Maliki selbst sitzt nun umgeben von seinen Erzfeinden Ijad Allawi und Osama Nujaifi am Tisch des Präsidenten Fuad Masum. Während Allawi nach der letzten Wahl 2010 von Maliki kaltgestellt wurde, stieg Nujaifi als Parlamentspräsident zum einflussreichsten sunnitischen Politiker auf und bedrohte Malikis Stellung. Beschimpfungen und Verleumdungen waren die Folge. Ein von Maliki initiiertes Misstrauensvotum gegen Nujaifi im Parlament scheiterte nur knapp. Nun muss Masum versuchen, seine drei Stellvertreter dazu zu bewegen, gemeinsam gegen den Terror und IS zu agieren und ihre Anhänger nicht gegeneinander, wie es in der Vergangenheit der Fall war, sondern miteinander zu mobilisieren.
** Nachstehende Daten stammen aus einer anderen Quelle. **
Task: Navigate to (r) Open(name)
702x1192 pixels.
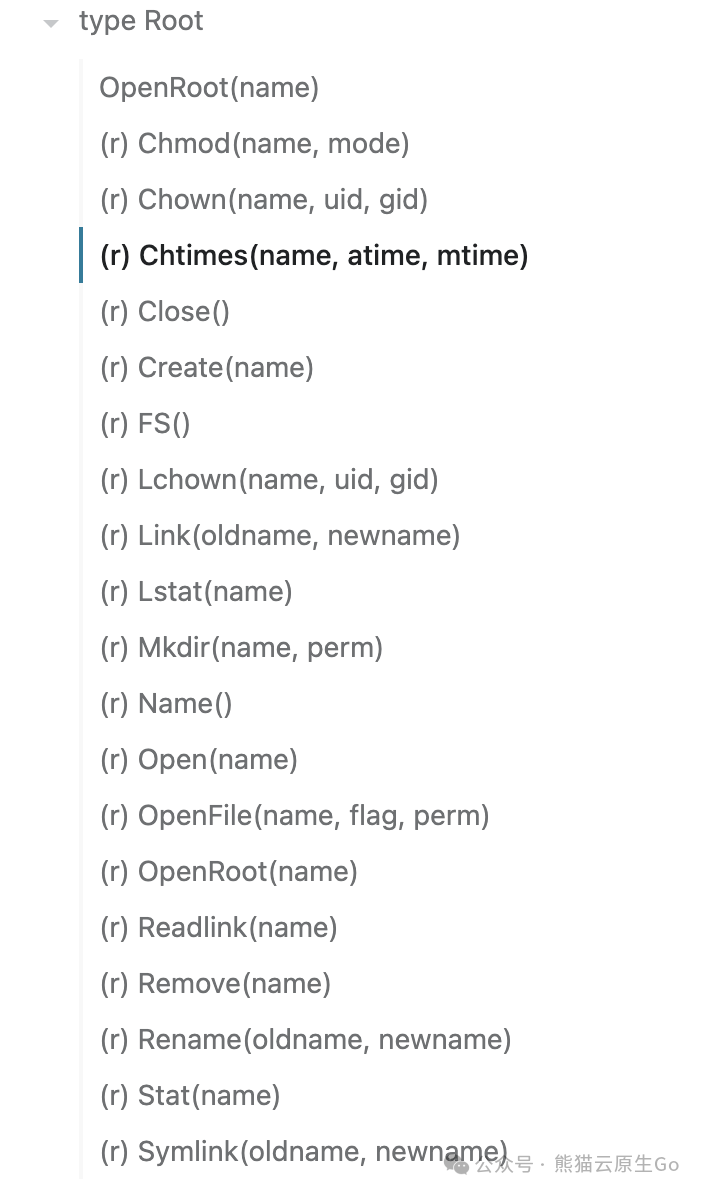Action: tap(199, 759)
Denn nur so wollen die USA sich wieder stärker im Irak engagieren.
Anti-Terror-Allianz
Präsident Barack Obama will hierfür eine Anti-Terror-Allianz aus zehn Ländern schmieden. Vergleiche mit der "Koalition der Willigen" von Ex-Präsident Bush, die 2003 in den Irak einmarschierte, seien jedoch unangebracht, so die US-Regierung. "Wir wollen auf keinen Fall, dass dies daran erinnert, was 2003 gemacht wurde", sagt Außenamtssprecherin Marie Harf. Es werde nun "nicht dasselbe Strategienhandbuch" benutzt. Die USA, Deutschland, Großbritannien, Frankreich, Italien, Polen, Australien, Dänemark, Kanada und die Türkei wollten lediglich gemeinsam gegen die IS-Dschihadisten vorgehen, die Teile des nördlichen Iraks und Syriens kontrollieren.